In terms of the mechanics of the process, once a patient is determined to be a good candidate for sequencing, that patient gives consent and is enrolled, and then prepped for the actual sequencing; then the sequencing takes place. “The work involved to support this is incredibly intensive from a computational standpoint, but is relatively automated process,” Oriol explained. “Simultaneously, clinicians go through the patient’s EMR and extract a deep phenotype; this process involves deep phenotype data. Then that data is compared against a number of databases with known genetic data, to determine a diagnosis. So then the clinicians and scientists work to find the right result and determine a course of treatment. It’s very high-tech on the data side, but low-tech on the deep phonotype side, which means it’s not really scalable.” But a solution to that problem was conceived during a meeting in 2018, in which Kingsmore asked whether the team involved could work on automating the process. “And lo and behold, we went ahead and did it,” Oriol said. “We started by rethinking forms, creating smart forms in the NICU; we then brought in natural language processing to really pore over the notes that have this rich, qualitative descriptions in them that really allow us to determine the deep phenotype of the patient. Our physicians think and work in LOINC and HL7 codes, but our scientists think and work in human phenotype ontology. So we really had to marry those two.”

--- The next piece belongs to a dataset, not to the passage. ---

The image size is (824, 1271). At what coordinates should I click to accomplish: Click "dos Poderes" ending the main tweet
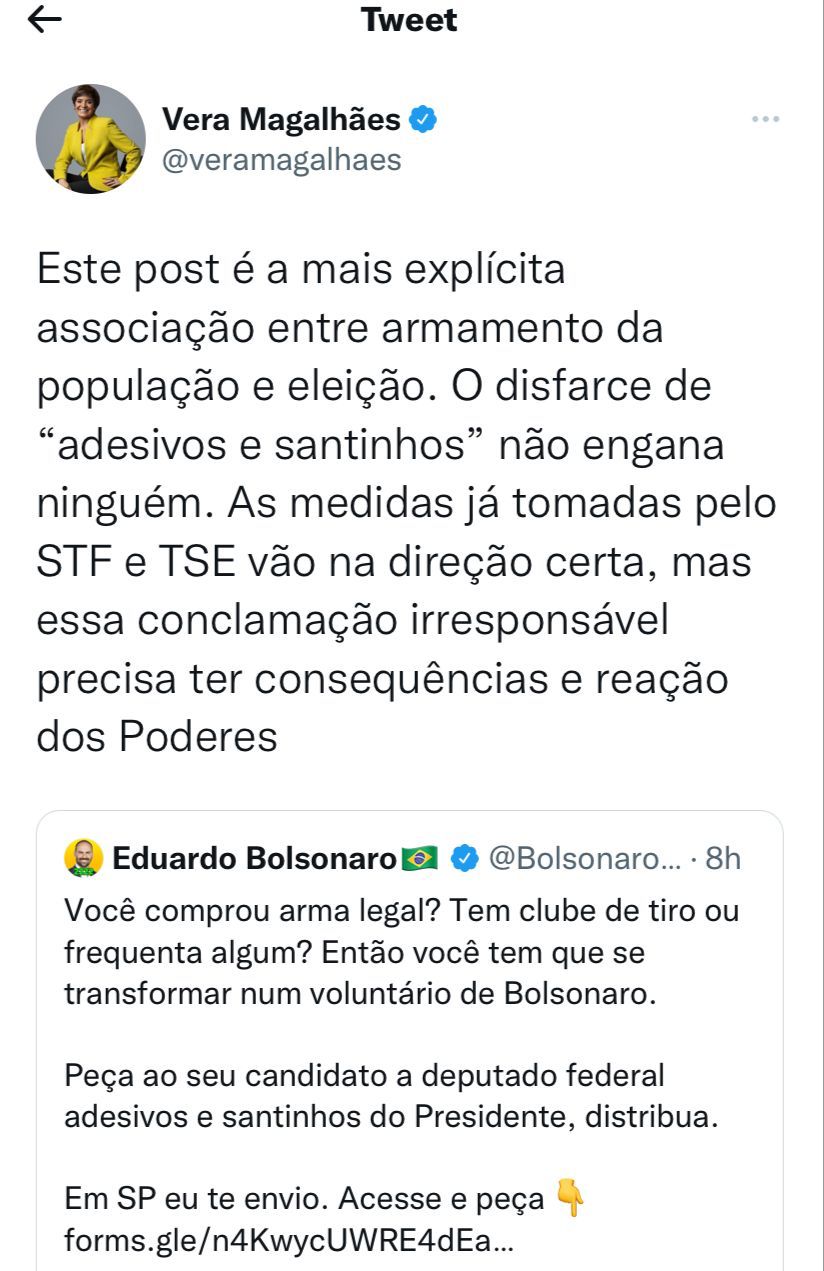point(157,736)
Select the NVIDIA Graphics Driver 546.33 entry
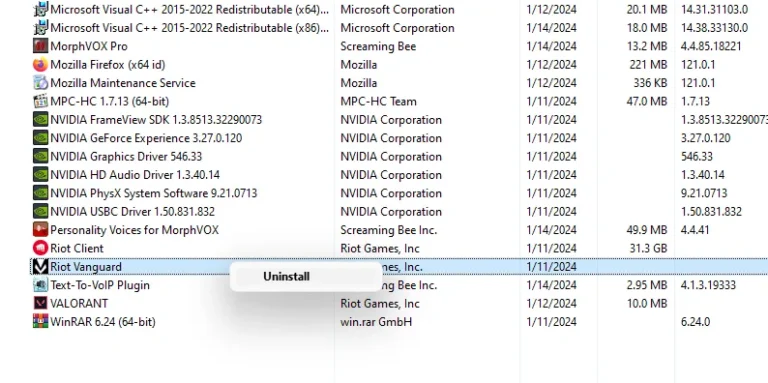768x383 pixels. [x=399, y=157]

Meanwhile, Oriol said, in automating the process, “The biology side of it stays the same, but the phenotype gets automated. The moment that the physician places the order, the order is sent to a holding warehouse, and once the data points are combined, the magic happens, and we get to a diagnosis. That’s allowed us to move from a manual process that was taking five to six days to less than 20 hours; in the industry, it typically takes six weeks. We can routinely do it in two to three days, sometimes in 20 hours.”
The context of this is important, Oriol noted: “Ten percent of the NICU/PICU admits drive 70 percent of the costs in the acute-care setting”; so the broader impact is potentially huge. Meanwhile, he reported, “We’ve sequenced over 1,000 genomes. We’re working with MediCal, United, and other payers, to prove the utility of these smaller-cohort cases. The outcomes have been impressive, not just because we can do this quickly, but because we can do it accurately. We’re able to get to an actual diagnosis in one of three cases we see. And importantly, that diagnosis drives a change in the management of the patient in one out of four cases; and that leads to improved outcomes in one out of five cases. Doing this takes laser-focused vision,” he added. “We did not try to boil the ocean; we focused on one use case that made sense, where we thought we could have the biggest impact, and we went there.”

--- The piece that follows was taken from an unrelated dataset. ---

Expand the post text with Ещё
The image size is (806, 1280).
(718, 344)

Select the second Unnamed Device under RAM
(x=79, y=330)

Oriol listed several critical success factors that determined how the initiative evolved successfully. They are:
“Check your egos at the door”: the need to focus on mission, not personalities or titles or functions.
A shared vision among the clinicians, scientists, and informaticists.
Keeping an open mind and avoiding conceptual rigidity.
Maintaining a “start-up” mentality, as the need for speed was and has been real.
Focusing on the fact that the work was and is fueling improvements in actual patient care, not just clinical research.
Maintaining processes that ensure patient safety, and accepting the tension between the need for rapid development, and the need to maintain a safe patient care delivery environment and processes.
Partnership along all dimensions has been vital.
“Last but not least, don’t let perfection get in the way of progress. This was evolution over revolution, this was all about making progress from step to step.”